Normand started out as a long jumper and triple jumper.
“Really it was about sophomore year that I started to see marks and I started offseason training and then I really saw improvements,” says Normand, who trains and competes indoors in the winter with the Mondo Track Club, which is directed by Turnbull. “I just started really enjoying track.”
Normand did not begin high jumping until his junior year.
In his first season doing the high jump, Normand placed second at the 5A state championships last spring, clearing 6-4.
“He surprised everybody and had his biggest meet at the state meet,” Turnbull says. “He really bit into it (high jump) and Troy (Tosdale, a Summit assistant coach) set him up beautifully. He taught him all the fundamentals.”
Turnbull added that Normand is the high jumper he is today because of Tosdale.
This season, Normand has his sights set on jumping 6-8 or even beyond.
“I’ve been working on some new things, making some big changes to my approach and other technical work and things have just started to click I guess,” Normand says. “I’ve just got to go faster at the end (on approach) and carry more speed through it and I’ve finally figured out how to apply that to high jumping.”
Clearing 6-8 would qualify Normand for the New Balance Nationals in Greensboro, North Carolina, this summer. Turnbull believes Normand could also go to nationals in the long jump and triple jump.
“I better start fundraising,” Turnbull says, referring to the cost of sending Normand to the national meet. “He’s going to have a good year.”
Normand’s 6-6 mark in the high jump came this past Friday on the first day of the Summit Decathlon.
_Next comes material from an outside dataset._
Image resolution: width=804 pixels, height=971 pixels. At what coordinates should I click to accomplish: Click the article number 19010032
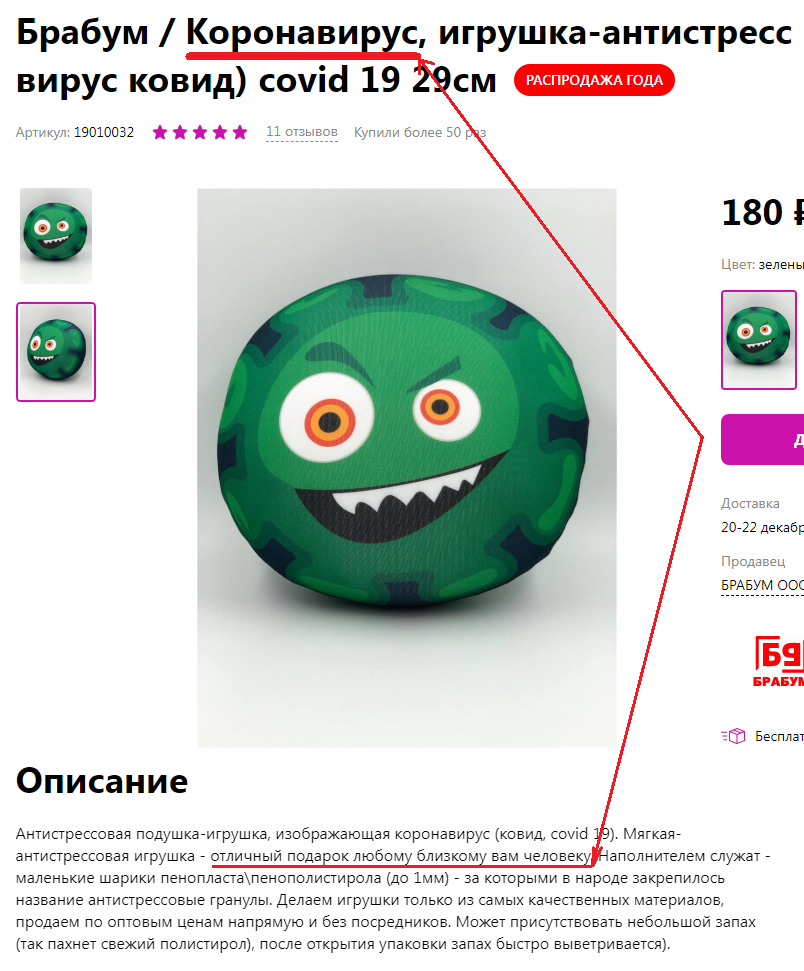click(x=103, y=133)
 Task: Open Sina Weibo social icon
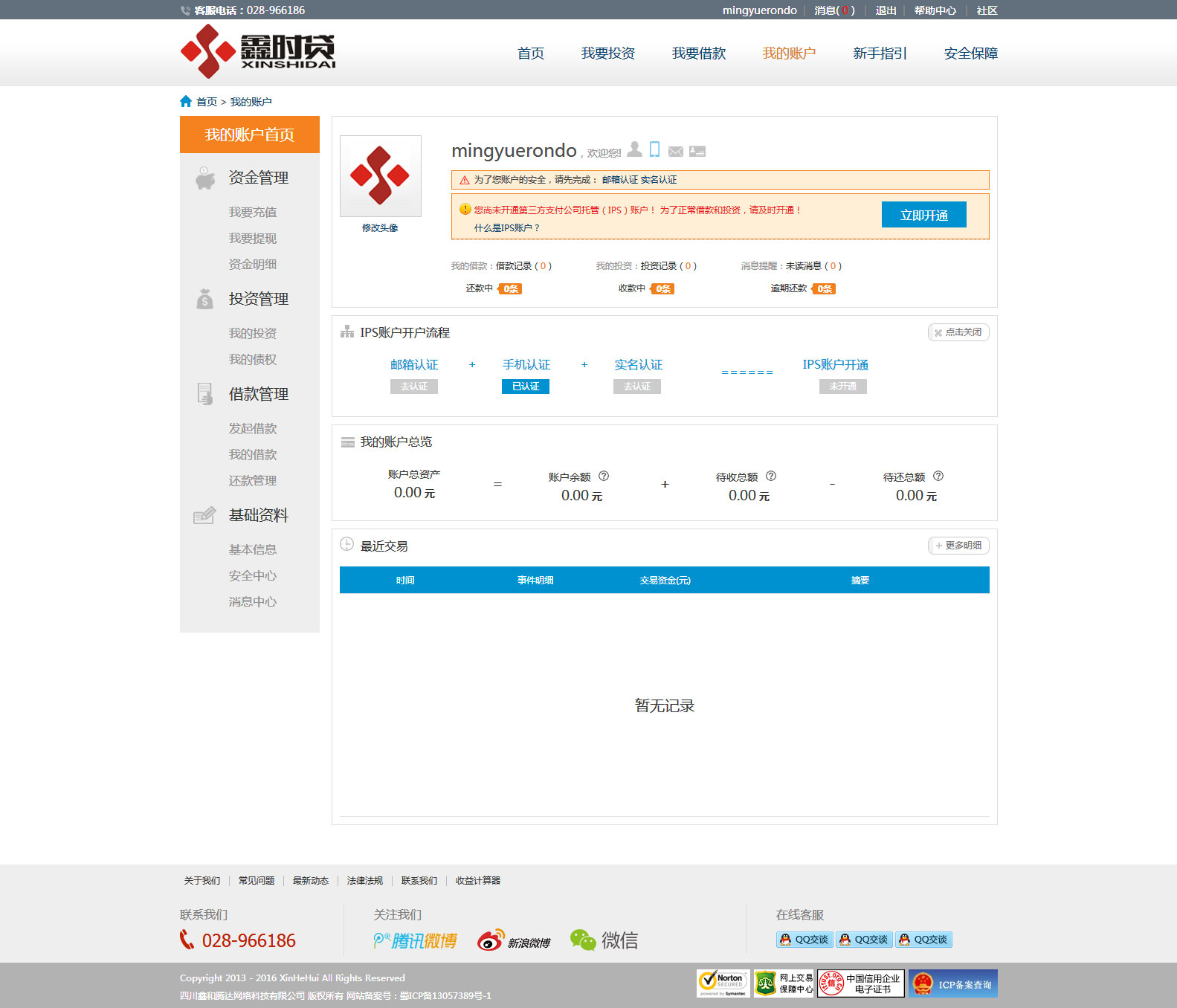coord(514,940)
Normand says he initially planned to compete only in the high jump and long jump at the two-day multi-events meet at Summit.
But after winning both of those events and leading the field after the first five events he decided to compete in the entire 10-event decathlon.
Competing Saturday in five events he had never done before, Normand finished with 4,748 points to place ninth out of 42 athletes in his first decathlon.
“The coaches here (at Summit), they’ve helped me learn everything, especially Kevin Cornett has been a great help in javelin,” Normand says. “Erik (Jorgensen) and Phillip (Molebash) in pole vault, they taught me a lot.”
Normand says he was most concerned about running the 110-meter hurdles.
“I’ve never done those before,” he says. “I’ve seen people fall on those so that was definitely an experience there.”
Normand finished the hurdles — without falling — in 19.48 seconds, good for 19th place.
He placed ninth in the pole vault, clearing 11 feet in an event he had practiced only one day during the week of the decathlon.
“I got to come out here and learn them (new events) and that was a great experience,” Normand says. “I got to meet some really cool people here. It’s a great bonding experience. You come in here knowing nobody and you compete through all these events with them and get to know them pretty well. I’d be interested in another decathlon.”
Like his older sister Emma, a freshman sprinter at the University of Montana, Jack Normand wants to compete in track and field in college.
He has already visited Seattle University and has trips planned to Northern Arizona and the University of Idaho this month.
“My coaches are doing a great job of helping me out with all that stuff,” Normand says.
Turnbull says Normand’s 6-6 mark in the high jump will attract more college coaches, as well as his willingness to compete in events he has only recently tried for the first time.
“That speaks well about a kid’s character,” Turnbull says, “I’m excited for him. He’s just such a good kid. He’s so fun to coach.”